Megg & Mogg In Amsterdam and Other
Stories
(Amsterdam from this point forward) is Simon Hanselmann’s latest Megg, Mogg, and Owl release from
Fantagraphics. It collects 160 pages of Hanselmann’s comics which have
originally appeared on the internet and in other forms, including the
collaborative zine Werewolf Jones & Sons with Melbourne-based artist HTMLflowers.

One thing that is clear to me as I read Megg, Mogg, and Owl comics is that Hanselmann has a lot of
the series’ main points plotted out, and that these points have a real-world chronology. Megahex, the first Megg
& Mogg collection, ends with Owl moving out of the house. The death of
Werewolf Jones is looming, and just over a year and a half away. As a direct
physical sequel to Megahex, you would expect Amsterdam to pick up
where that book left off. But Hanselmann takes a reprieve from the ending of Megahex to bulk up the series.

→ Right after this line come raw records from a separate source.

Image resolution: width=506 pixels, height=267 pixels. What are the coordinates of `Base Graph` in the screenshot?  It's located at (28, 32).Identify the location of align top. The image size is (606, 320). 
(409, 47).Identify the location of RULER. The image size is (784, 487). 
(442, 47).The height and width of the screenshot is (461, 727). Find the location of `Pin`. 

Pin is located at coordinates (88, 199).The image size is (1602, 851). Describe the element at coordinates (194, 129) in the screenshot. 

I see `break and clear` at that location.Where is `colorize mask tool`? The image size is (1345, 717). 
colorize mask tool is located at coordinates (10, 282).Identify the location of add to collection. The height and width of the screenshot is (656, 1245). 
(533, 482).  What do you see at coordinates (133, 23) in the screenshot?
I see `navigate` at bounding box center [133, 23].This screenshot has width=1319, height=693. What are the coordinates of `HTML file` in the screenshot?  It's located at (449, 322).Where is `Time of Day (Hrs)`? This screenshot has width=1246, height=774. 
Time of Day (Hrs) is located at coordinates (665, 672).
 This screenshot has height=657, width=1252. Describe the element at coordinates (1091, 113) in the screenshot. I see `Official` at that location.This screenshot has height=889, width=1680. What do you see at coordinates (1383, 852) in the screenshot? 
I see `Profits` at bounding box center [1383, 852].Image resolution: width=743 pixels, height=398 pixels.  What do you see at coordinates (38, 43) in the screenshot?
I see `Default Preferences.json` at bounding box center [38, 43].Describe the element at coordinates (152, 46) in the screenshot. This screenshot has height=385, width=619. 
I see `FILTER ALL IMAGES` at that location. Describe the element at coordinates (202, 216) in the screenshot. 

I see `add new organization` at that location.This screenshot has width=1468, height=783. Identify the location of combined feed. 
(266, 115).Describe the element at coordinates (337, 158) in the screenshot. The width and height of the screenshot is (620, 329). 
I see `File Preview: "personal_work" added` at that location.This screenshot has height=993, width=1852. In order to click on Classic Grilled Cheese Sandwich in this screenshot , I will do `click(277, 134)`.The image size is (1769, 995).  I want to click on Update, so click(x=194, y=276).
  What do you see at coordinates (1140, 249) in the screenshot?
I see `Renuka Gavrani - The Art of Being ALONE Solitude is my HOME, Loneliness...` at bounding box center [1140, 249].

Amsterdam is set inside of Megahex, meaning Hanselmann gets to
continue to play with the chemistry of Megg, Mogg, and Owl as a group without
the awkwardness of the major changes that happen at the end of Megahex.

There’s something to be said here about
the context of the beginning of the book where Hanselmann explains to the
reader that the events in Amsterdam happen during Megahex.
Without that bit of information, the Megg, Mogg, and Owl series would transform
from a plot-driven story into some sort of drug-addled Charlie Brown
purgatory where nothing changes and everyone stays the same. I wonder if there
was a way to integrate that information more completely into the comics; more
than one reader (including myself) has missed that memo at first, which led to
a confused first reading.

Despite the timeline insertion, the
tone of Hanselmann’s latest comics has changed. In Megahex, it felt like
comedy was the overwhelming driver of the storyline, with blasts of extremely
dark stories in between (“Megg’s Depression” and “Owl’s Birthday” come to
mind). While the basic formula hasn’t changed, the stories of Amsterdam feel more relentlessly dark.

I’m struck by the relative sameness of
the adventures of the group. We see more of the buildup that leads to the end
of Megahex, we start to understand it all a little more. The abuse, the
drugs, the depression, the self-loathing, all of that carries through. The best
story in the collection is the Amsterdam trip (a longer form narrative
that Hanselmann was worried about
pulling off
after focusing on short stories for so
long) because it feels like a progression from baseline. Hanselmann is trying
some new things in Amsterdam, and that feels promising. Ultimately Amsterdam
adds more weight to the ending of Megahex, but it also feels like
treading water.

If any of this sounds like me grumbling
about Amsterdam, let me dispel that notion immediately. Hanselmann owns
the 3×4 grid and makes it work like few other working cartoonists. I think one
of Hanselmann’s greatest gifts as an artist is the ability to submerge readers
in these comics. Amsterdam has a way of getting under your skin, queasy and unrelenting.

There’s a level of polish to Amsterdam that you only start to see at the end of Megahex. It’s clear that Hanselmann is getting
into a groove with the comics in Amsterdam; there’s a mastery of
form and color that makes this collection of Megg & Mogg comics an exciting addition to the series. 

All that said, I want to see Hanselmann take
more risks and blow things up. Amsterdam is, strangely, the calm before the storm, and it suffers for that. But I am looking forward to the storm. Let’s see how bad things can get.